America waits for results
Election 2020 was still in the process of being decided early Thursday, Nov. 5, but the circumstances yielded an interesting opportunity to gauge the thoughts and feelings of people in the community as this national event unfolds.
“I’ve personally never been so anxious about an election,” Lewis Martin stated in a comment to The Herald’s Facebook post about the election. “I can only recommend patience. This needs to be done correctly and diligently.”
With Election Day having passed and Americans still not knowing if former Vice President Joe Biden was elected or if President Donald Trump was reelected, Martin did say in a phone interview that he was less surprised than he thought he would be.
“I remember the election of 2000,” he said, referring to the Bush-Gore presidential race in which results were finally decided by the Supreme Court that December.
Though that race was hotly contested, Martin stated that people’s mindsets were a lot different 20 years ago.
“We weren’t quite as factionalized as we are right now,” he said. “We’ve already got finger-pointing and things like that.”
But there are aspects of how the process is being handled that he finds encouraging.
“I like the fact that we aren’t rushing in,” he said. “Plus, look at the unprecedented amount of absentee voters. I voted absentee myself this year for the first time.”
He said the process went smoothly.
Martin, who is a Farmville native and current resident of Henrico County, said he optimistically hopes Election 2020 will be decided by the end of this week.
“Things have kind of hit a wall from what we’ve seen, and now we’ve got people filing suits, wanting recounts, and they didn’t have observers there and things like that,” he said. “That’s where it’s going to start dragging down once the court system gets involved.”
Hureen Gandhi, who lives elsewhere in Virginia and was visiting Farmville on Wednesday, said it was stressful when Trump said, early Wednesday morning that as far as he was concerned, he had won the election.
“We have to wait for the correct, right procedure to happen,” she said. “That’s sure adding much more to the stress factor. It’s not at all comforting.”
She described the times as very challenging and noted that the closeness of the election was quite telling.
“It makes you realize the country is so divided,” she said. “So that’s heart-breaking, and heart-breaking to see two different viewpoints so contradicting to each other, and yet we are.”
Some said they were not nervous about the situation, like Charles Carter.
“To each his own,” he said while walking through Wilck’s Lake Park. “Whatever happens, it happens. You can’t change it.”
He does hope the election process will be resolved soon, though.
“I hope we just go ahead and just get it over with,” he said.
He noted he appreciated the changes made to allow for more in-person early voting and mail-in voting this year but overall was taking a relaxed approach to the outcome of the election.
“It is what it is, you know what I’m saying, and life goes on,” he said. “So, that’s just the way I see everything.”

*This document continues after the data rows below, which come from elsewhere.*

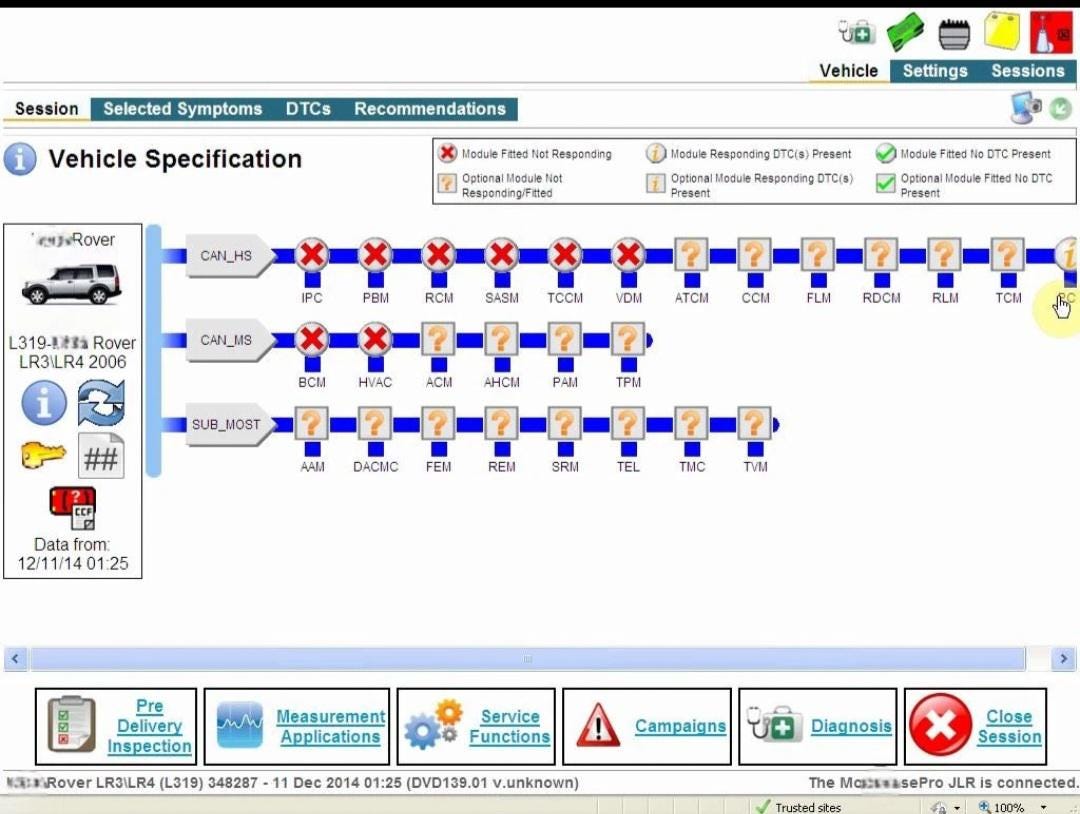Click the ATCM optional module question icon
This screenshot has width=1080, height=814.
click(x=691, y=256)
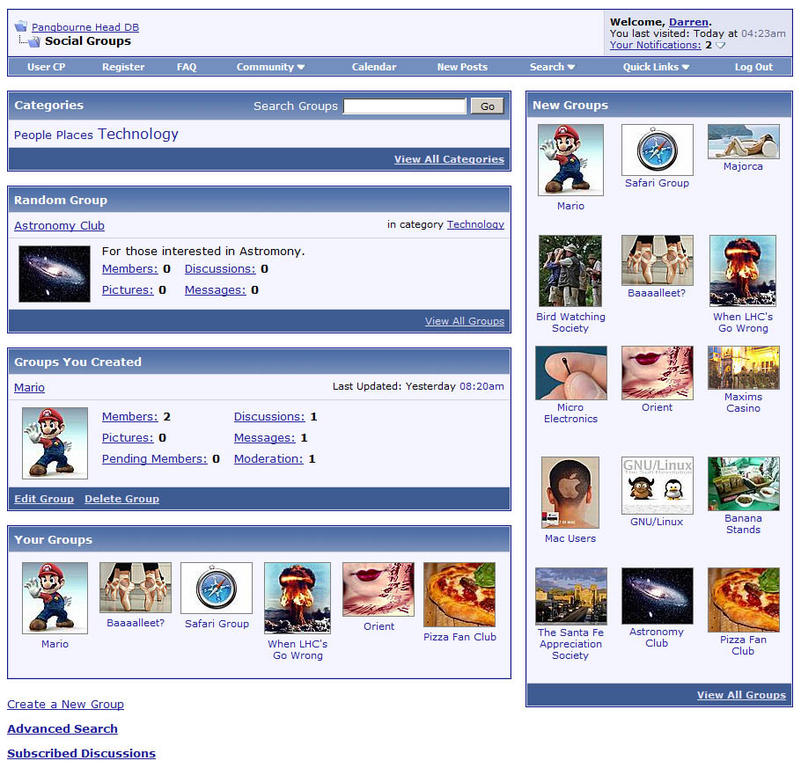801x768 pixels.
Task: Expand the Your Notifications arrow
Action: [721, 46]
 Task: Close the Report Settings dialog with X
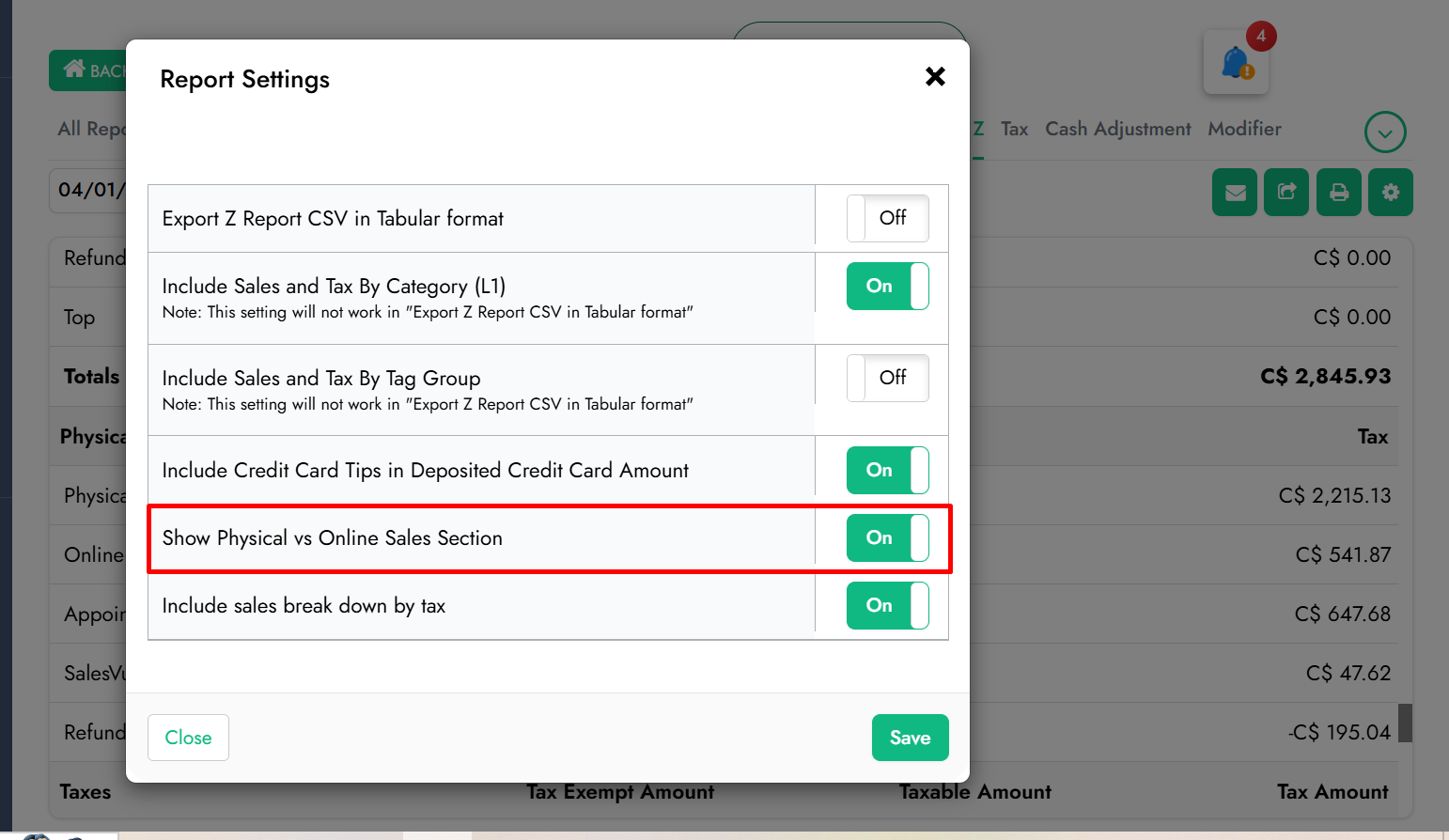pyautogui.click(x=935, y=77)
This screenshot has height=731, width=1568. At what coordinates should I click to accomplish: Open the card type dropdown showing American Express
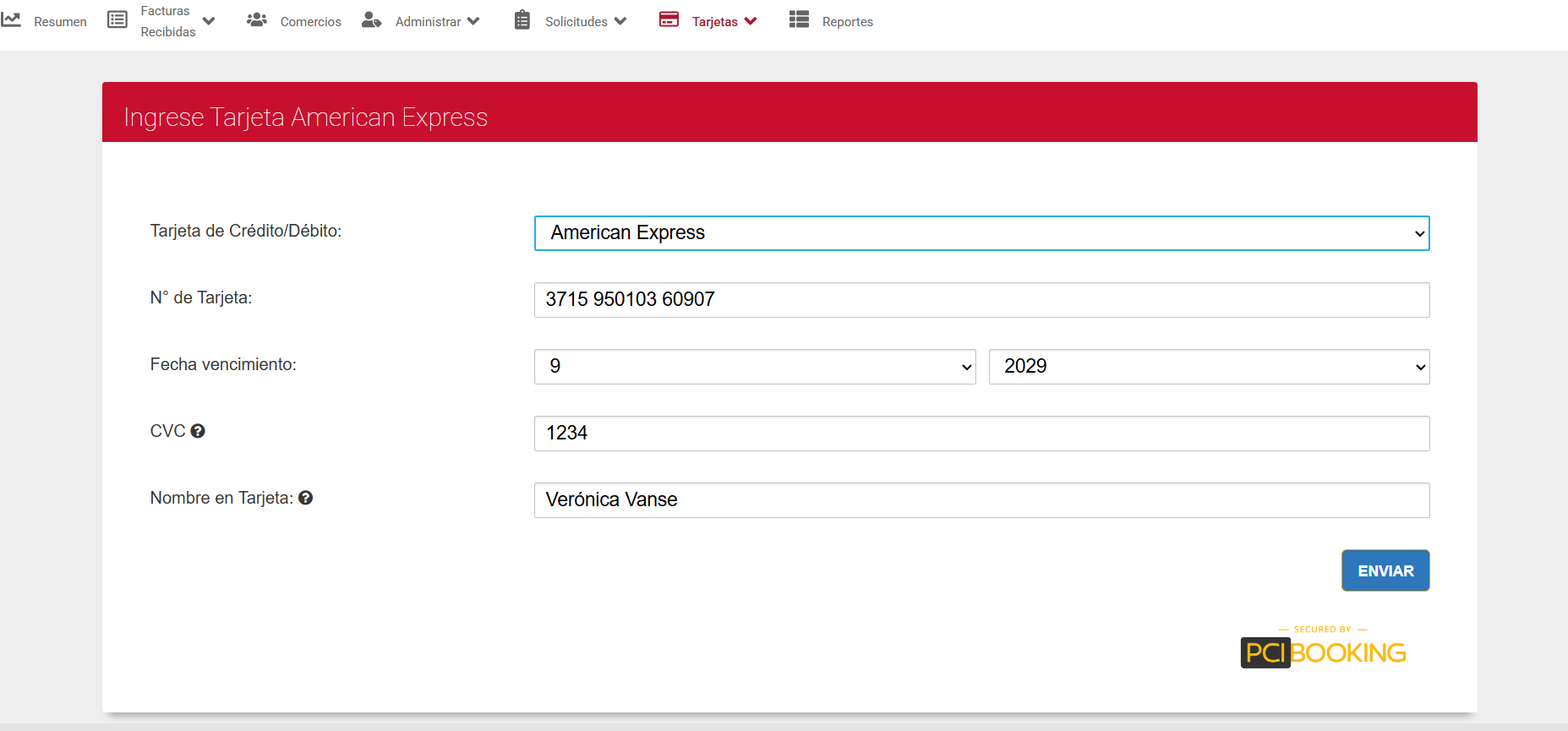[981, 233]
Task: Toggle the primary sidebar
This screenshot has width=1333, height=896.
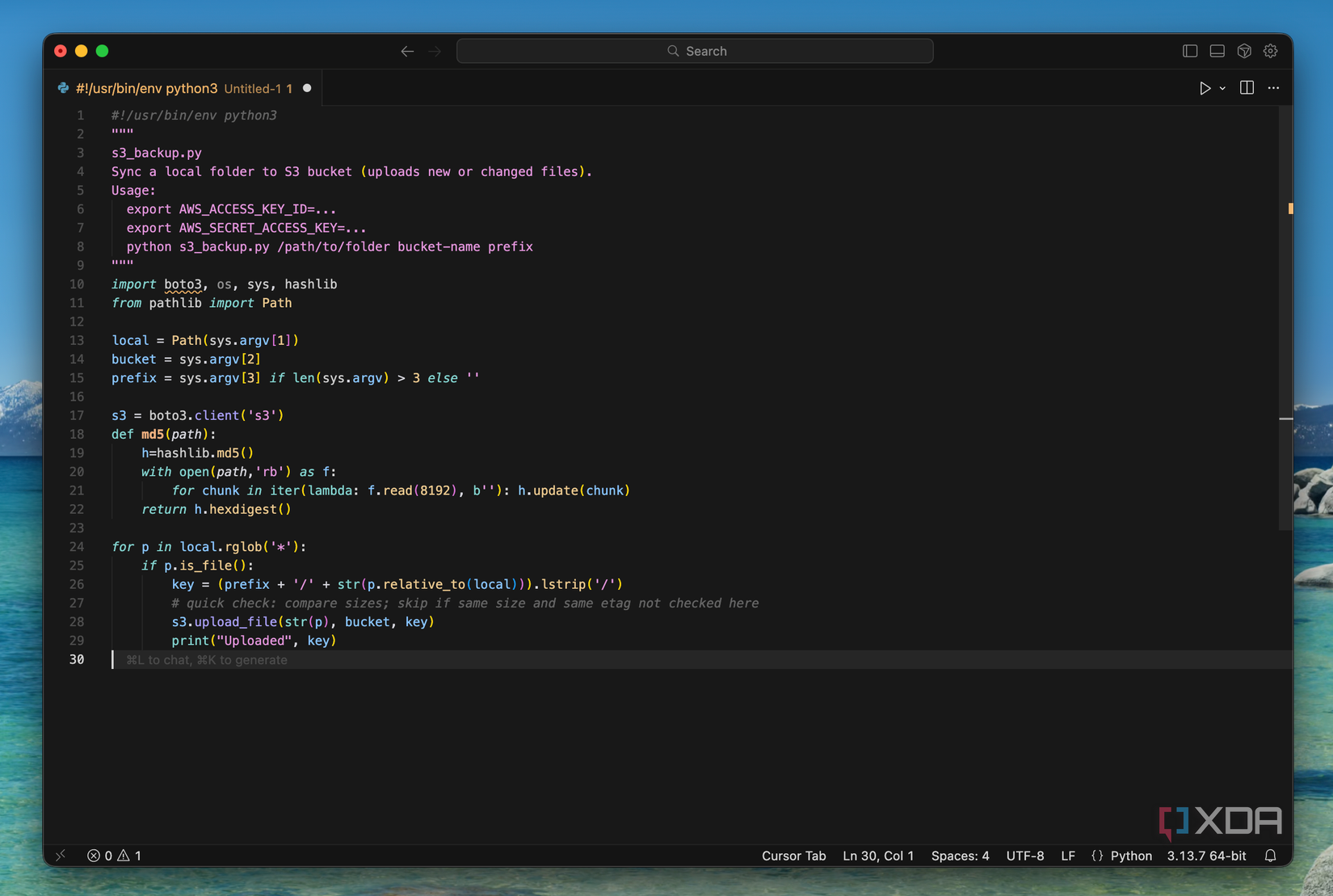Action: point(1189,50)

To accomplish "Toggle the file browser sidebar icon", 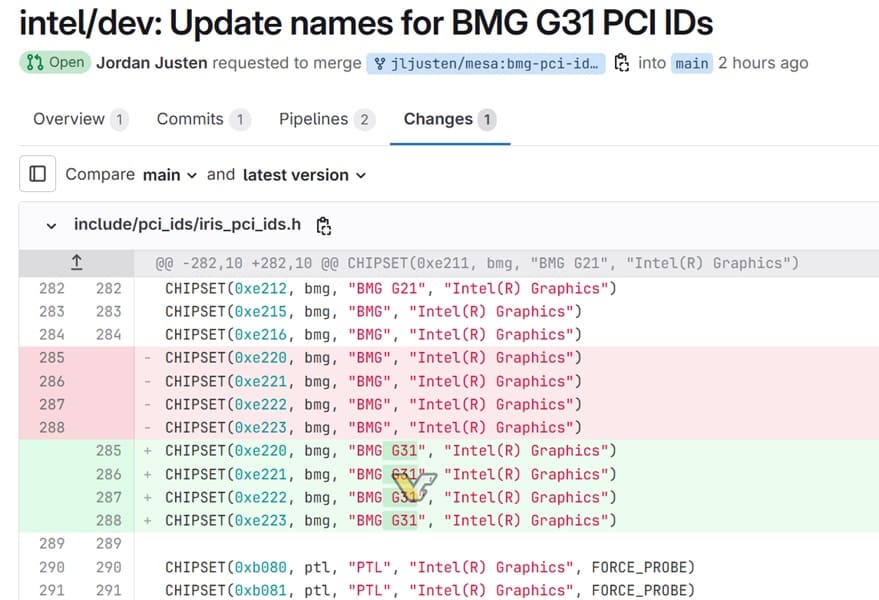I will click(x=38, y=174).
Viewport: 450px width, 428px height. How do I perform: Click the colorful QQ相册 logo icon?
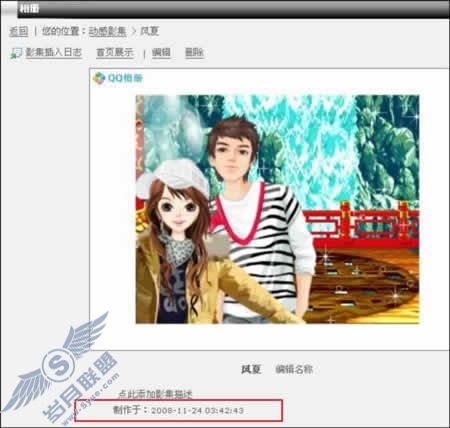click(99, 78)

Em Wozniak, a junior at Longwood University, said she is nervous and has been for a while.
“Regardless of how it turns out, a lot’s going to happen, I guess,” she said. “I’m trying not to think about it as much as possible, but you can’t not.”
She said she promised herself she would not check her phone repeatedly, but she found herself doing so every five minutes.
“I don’t think there’s going to be a result for a little bit,” she said, noting it will be like the Bush-Gore race with recounts.
Abby Verling, also a junior at Longwood, said she was feeling uneasy about not knowing who was going to win.
“I guess either way, something big is going to happen, regardless of who wins the election,” she said. “It’s definitely kind of scary, especially for my minority friends and friends that are of the LGBT community, just kind of like a safety reason for them for main issues I think is kind of a scary thing depending on who wins the election and stuff like that for sure.”
She admitted she is not a very patient person, so she is ready to know who the winner of the presidential race will be.
“I stayed up all last night and no results, obviously, and now I’m here, checking my watch for my news updates every couple seconds,” she said.
Chris Armistead said he is not stressing over the election.
“Actually, I’m not even thinking about it because I kind of expected with all the mail-in votes and everything that nothing was going to be decided any time soon, so I’m just waiting to see what happens,” he said.
For years now, it seems like every election has been evenly split, he said.
“I don’t even think political parties are relevant anymore, honestly, because you look 49% and 49% on all the results, just about in every state, it’s like, alright time for political parties to get out of the way and let the independents take over,” he said.